Please copy out the stretch of material from the line containing "次へ → (587, 123)" through the line containing "Rowing Profiles (323, 277)", keeping every line, including those without answers, and add 28 to each coordinate number in the answers.

::::

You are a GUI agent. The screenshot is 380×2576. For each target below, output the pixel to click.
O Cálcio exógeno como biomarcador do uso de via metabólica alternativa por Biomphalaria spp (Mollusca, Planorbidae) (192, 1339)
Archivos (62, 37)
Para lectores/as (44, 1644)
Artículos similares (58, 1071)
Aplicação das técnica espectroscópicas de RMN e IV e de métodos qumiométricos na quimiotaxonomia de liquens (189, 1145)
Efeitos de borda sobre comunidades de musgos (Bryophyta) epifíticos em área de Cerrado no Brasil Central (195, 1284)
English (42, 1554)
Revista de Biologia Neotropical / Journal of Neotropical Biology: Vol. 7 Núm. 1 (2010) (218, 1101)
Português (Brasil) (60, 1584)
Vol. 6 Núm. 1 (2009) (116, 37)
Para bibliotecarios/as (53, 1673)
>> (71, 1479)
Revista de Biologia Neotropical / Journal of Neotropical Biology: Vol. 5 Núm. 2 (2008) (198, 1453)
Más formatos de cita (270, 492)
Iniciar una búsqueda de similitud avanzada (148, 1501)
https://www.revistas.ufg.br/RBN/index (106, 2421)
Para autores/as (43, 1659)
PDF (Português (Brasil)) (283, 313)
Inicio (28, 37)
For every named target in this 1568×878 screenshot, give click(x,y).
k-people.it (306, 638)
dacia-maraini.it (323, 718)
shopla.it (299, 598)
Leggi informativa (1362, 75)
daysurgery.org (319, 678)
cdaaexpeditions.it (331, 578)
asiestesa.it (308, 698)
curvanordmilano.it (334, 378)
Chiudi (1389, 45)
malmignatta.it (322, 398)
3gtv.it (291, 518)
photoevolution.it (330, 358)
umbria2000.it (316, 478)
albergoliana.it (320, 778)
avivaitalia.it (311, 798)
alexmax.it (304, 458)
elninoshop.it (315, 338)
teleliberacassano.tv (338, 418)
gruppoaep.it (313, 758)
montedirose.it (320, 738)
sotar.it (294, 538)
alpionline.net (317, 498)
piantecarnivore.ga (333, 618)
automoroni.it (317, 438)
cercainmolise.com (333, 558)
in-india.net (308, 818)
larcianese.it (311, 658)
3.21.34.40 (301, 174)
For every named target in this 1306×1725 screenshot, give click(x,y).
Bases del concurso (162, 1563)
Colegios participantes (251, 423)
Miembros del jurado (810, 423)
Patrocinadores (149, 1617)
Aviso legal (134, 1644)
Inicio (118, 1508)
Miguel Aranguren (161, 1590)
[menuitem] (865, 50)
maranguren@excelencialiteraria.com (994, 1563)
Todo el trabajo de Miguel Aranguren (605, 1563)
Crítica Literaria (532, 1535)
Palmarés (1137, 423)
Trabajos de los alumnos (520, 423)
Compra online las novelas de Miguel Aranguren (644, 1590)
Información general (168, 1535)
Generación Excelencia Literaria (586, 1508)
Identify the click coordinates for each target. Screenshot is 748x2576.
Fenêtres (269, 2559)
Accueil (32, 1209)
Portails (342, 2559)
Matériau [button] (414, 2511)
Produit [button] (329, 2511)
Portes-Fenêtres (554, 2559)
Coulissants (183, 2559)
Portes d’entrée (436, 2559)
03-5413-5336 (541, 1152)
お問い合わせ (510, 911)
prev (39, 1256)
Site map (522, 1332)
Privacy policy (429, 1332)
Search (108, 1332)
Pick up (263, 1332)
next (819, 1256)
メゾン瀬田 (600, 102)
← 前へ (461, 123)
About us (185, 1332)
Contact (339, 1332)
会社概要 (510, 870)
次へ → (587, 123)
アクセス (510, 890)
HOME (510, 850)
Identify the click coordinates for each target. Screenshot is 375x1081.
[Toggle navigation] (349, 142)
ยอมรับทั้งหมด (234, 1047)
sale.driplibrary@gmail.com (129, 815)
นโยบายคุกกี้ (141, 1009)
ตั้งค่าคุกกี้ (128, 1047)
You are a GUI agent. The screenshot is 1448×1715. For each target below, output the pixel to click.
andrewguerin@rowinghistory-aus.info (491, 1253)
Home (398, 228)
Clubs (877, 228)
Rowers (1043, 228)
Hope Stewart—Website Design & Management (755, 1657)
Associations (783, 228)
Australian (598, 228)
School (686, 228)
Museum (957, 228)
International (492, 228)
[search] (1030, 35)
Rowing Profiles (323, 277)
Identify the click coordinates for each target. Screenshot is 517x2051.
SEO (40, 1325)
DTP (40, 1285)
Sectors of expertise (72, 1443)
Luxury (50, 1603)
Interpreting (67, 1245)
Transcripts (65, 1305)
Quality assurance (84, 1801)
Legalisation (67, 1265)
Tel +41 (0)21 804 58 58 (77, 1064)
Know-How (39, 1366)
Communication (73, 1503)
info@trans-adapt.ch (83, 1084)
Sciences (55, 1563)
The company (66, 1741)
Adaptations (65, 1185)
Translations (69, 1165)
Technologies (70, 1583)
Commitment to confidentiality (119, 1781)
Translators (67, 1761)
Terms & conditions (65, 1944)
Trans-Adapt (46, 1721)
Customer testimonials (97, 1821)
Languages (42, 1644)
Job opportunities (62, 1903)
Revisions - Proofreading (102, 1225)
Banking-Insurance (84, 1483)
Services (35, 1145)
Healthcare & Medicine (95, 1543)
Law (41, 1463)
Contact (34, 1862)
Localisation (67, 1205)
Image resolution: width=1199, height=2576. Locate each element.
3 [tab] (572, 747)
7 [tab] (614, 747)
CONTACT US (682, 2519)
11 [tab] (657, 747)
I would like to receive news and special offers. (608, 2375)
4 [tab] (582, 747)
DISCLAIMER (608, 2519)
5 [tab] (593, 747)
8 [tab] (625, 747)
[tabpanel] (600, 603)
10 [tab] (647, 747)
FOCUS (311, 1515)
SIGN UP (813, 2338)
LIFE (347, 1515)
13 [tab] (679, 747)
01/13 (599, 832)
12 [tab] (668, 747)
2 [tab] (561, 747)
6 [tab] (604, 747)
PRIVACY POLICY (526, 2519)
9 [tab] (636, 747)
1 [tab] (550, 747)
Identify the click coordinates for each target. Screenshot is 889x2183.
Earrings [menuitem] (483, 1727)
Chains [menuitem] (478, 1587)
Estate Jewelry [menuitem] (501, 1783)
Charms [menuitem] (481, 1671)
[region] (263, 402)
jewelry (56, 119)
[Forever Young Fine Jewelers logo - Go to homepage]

::::

> _Output for this task_:
次へ → (615, 151)
アクセス (538, 918)
HOME (538, 878)
Identify the click coordinates for each target. Screenshot is 375x1081.
[Toggle navigation] (377, 170)
ยอมรับทั้งหมด (262, 1075)
sale.driplibrary@gmail.com (157, 843)
นโยบายคุกกี้ (169, 1037)
ตั้งค่าคุกกี้ (156, 1075)
You are a GUI agent. The screenshot is 1448×1715. For each target below, output the pixel to click.
andrewguerin@rowinghistory-aus.info (519, 1281)
Home (426, 256)
Clubs (905, 256)
Rowers (1071, 256)
Hope Stewart—Website Design & Management (783, 1685)
Associations (811, 256)
Australian (626, 256)
School (714, 256)
Museum (985, 256)
International (520, 256)
[search] (1058, 63)
Rowing Profiles (351, 305)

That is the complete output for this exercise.